----- Records for this task
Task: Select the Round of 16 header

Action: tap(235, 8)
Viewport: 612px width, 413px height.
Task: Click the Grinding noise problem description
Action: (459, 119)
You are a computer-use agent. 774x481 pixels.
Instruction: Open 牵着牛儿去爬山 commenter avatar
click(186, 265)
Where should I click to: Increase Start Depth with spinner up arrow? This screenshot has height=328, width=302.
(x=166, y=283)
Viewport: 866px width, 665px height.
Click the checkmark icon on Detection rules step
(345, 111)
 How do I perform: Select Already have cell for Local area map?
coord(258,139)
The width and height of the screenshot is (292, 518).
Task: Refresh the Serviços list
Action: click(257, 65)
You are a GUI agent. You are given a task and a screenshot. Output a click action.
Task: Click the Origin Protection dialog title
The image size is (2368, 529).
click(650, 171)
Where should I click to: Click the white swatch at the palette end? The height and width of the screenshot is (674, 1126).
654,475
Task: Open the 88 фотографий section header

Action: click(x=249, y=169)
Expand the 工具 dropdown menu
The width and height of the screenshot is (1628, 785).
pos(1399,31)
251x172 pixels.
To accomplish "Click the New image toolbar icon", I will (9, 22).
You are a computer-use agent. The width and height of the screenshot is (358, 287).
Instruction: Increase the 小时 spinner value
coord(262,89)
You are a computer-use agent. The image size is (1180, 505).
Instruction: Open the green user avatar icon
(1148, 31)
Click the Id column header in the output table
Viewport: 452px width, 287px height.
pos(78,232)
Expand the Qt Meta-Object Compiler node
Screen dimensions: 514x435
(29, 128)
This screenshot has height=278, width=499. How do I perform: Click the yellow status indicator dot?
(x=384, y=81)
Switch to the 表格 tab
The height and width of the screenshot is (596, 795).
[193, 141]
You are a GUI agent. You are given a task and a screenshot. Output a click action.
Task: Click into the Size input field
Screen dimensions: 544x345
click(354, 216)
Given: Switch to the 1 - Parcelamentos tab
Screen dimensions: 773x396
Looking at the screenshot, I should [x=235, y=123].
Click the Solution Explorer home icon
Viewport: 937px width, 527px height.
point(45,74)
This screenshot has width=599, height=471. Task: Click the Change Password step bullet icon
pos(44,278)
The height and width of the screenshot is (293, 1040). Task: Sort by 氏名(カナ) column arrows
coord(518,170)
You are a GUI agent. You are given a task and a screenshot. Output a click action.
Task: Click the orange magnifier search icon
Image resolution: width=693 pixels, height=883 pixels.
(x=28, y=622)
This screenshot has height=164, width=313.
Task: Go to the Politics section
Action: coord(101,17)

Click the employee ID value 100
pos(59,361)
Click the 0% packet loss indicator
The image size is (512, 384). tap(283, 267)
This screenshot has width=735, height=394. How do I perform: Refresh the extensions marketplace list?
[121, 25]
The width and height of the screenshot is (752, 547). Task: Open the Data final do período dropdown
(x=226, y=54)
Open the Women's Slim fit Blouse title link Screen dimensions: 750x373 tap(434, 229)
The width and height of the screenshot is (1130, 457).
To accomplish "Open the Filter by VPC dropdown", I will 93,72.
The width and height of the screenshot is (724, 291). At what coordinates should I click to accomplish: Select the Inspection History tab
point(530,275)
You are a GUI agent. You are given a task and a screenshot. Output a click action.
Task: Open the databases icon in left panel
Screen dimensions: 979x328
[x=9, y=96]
----------
- _Problem requirements_:
Everything above from the line containing "Click the Solution Explorer home icon" down to the line containing "Task: Click the orange magnifier search icon" should be copied exactly, both end lines included, and nothing else.

- _Task result_:
Click the Solution Explorer home icon
Viewport: 937px width, 527px height.
point(45,74)
This screenshot has width=599, height=471. Task: Click the Change Password step bullet icon
pos(44,278)
The height and width of the screenshot is (293, 1040). Task: Sort by 氏名(カナ) column arrows
coord(518,170)
You are a GUI agent. You are given a task and a screenshot. Output a click action.
Task: Click the orange magnifier search icon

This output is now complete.